SELECTED PASSAGE:
------------------------------------

These are but some of the practical ways that blockchain can be used in the real world, providing real benefits and solving real problems. Now, the question remains, can these benefits also be applied to the renewable energy industry, which is crucial in tackling the global crisis of climate change?
Can Blockchain Improve the Renewable Energy Industry?
Any type of digital system needs a way to record and store data, and this is where the strength of blockchain lies—in being able to provide immutability, security and transparency of records. Because of this, it streamlines processes and limits the use of intermediaries, which then increases efficiency, reduces overhead costs and maximizes profits.
Although it has been suggested by experts for blockchain to use renewable energy in order to reduce energy consumption, it is still not possible at the moment. This is because renewable energy has a fluctuating supply and demand, and a mining facility has to operate without power interruptions.
On the other hand, blockchain can help renewable energy become more efficient, stable, secure and affordable, which will greatly help in its mass adoption. How so? For one, blockchain can be used in carbon offsets, which refer to certificates of carbon credits that can be traded between companies to reduce their carbon footprint.
For instance, company A has removed 10 units of carbon from its emissions, it creates a carbon offset, which company B can buy to lower down its carbon footprint. But carbon offsetting has been criticized for its inefficiency. Climate Claims Watch, an organization that aims to act as a watchdog for corporate carbon footprint, cites poor offsetting ambition, creative accounting and zero accountability as the major factors that cause carbon offsetting to be largely ineffective.
A blockchain-based platform will be able to immutably and accurately enter all carbon offset transactions into a secure and tamper-proof database and provide transparency of records that will enable accountability. With these two issues resolved, relevant government agencies will not only be able to monitor if a company is cheating, but they can also more accurately gauge the effectiveness of carbon offsetting and make the necessary adjustments.
Blockchain technology can also make way for an energy platform that allows for households and businesses to buy and sell renewable energy from each other. In fact, Australia already has one such platform that allows solar energy trading. With immutable and public records, the platform is able to easily monitor users’ energy consumption and production, as well as all transactions.

------------------------------------

EXERCISE REQUIREMENTS:
[1] The passage on blockchain and renewable energy names several qualities that blockchain can help renewable energy gain. List them all.
[2] Transcribe part of the passage on blockchain and renewable energy, beginning at the words "A blockchain-based platform" and stopping after the words "the necessary adjustments.".

------------------------------------

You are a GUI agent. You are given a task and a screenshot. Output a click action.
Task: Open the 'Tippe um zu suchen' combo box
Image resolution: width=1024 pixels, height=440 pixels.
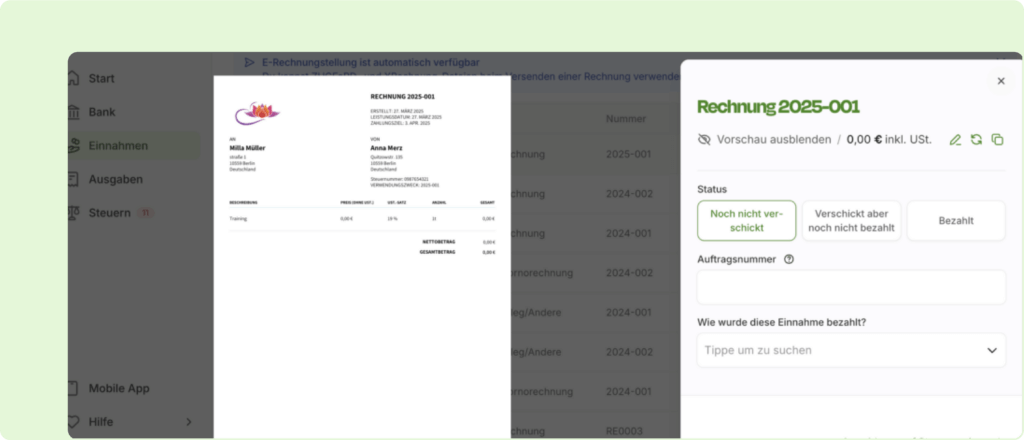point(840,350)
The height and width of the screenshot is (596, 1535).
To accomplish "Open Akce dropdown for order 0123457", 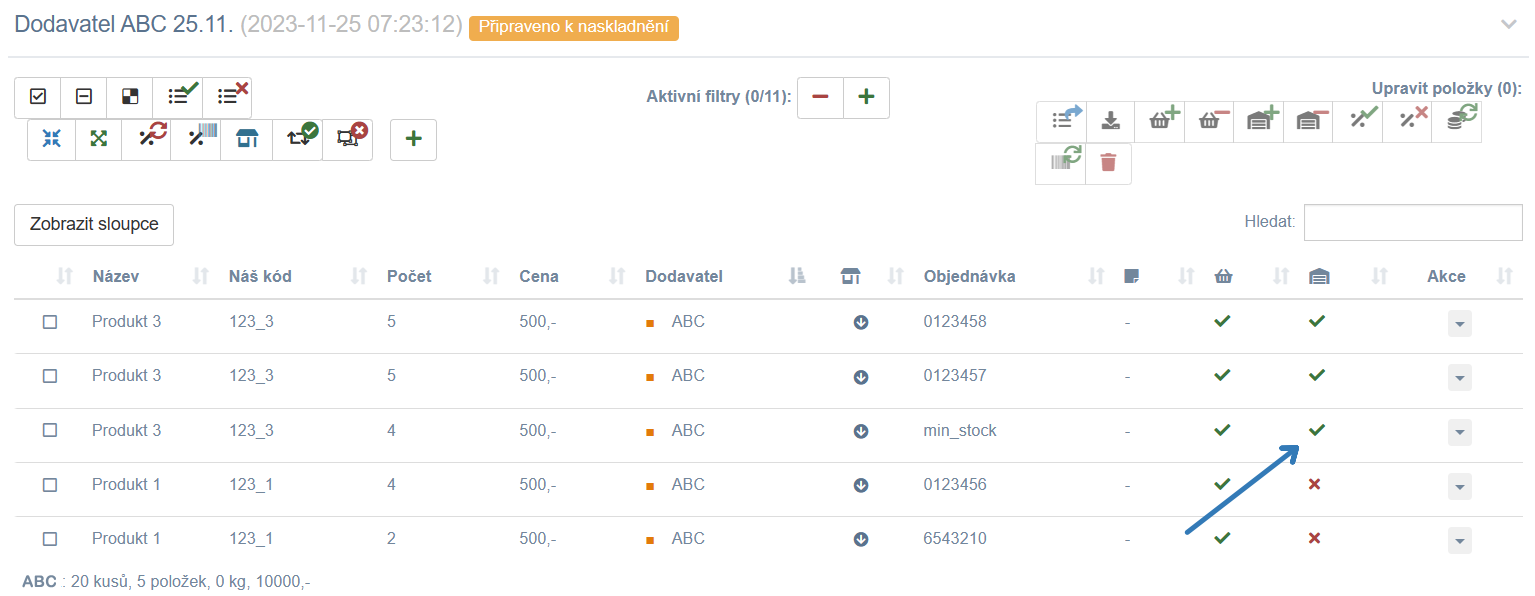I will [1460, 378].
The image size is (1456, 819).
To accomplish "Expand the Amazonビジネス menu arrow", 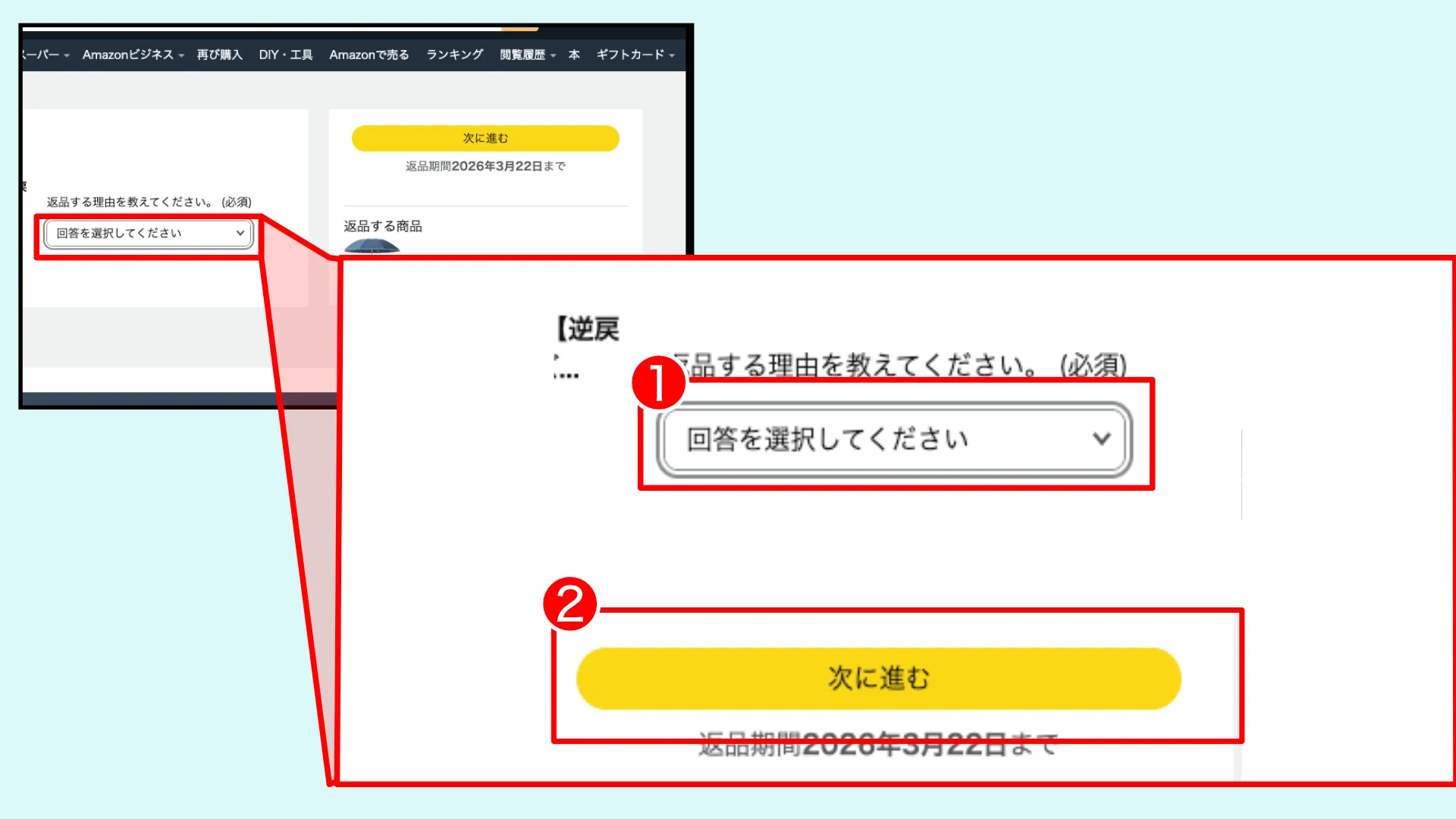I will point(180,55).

------------------------------------

TASK-BY-TASK SOLUTIONS:
[1] efficient, stable, secure, affordable

[2]
A blockchain-based platform will be able to immutably and accurately enter all carbon offset transactions into a secure and tamper-proof database and provide transparency of records that will enable accountability. With these two issues resolved, relevant government agencies will not only be able to monitor if a company is cheating, but they can also more accurately gauge the effectiveness of carbon offsetting and make the necessary adjustments.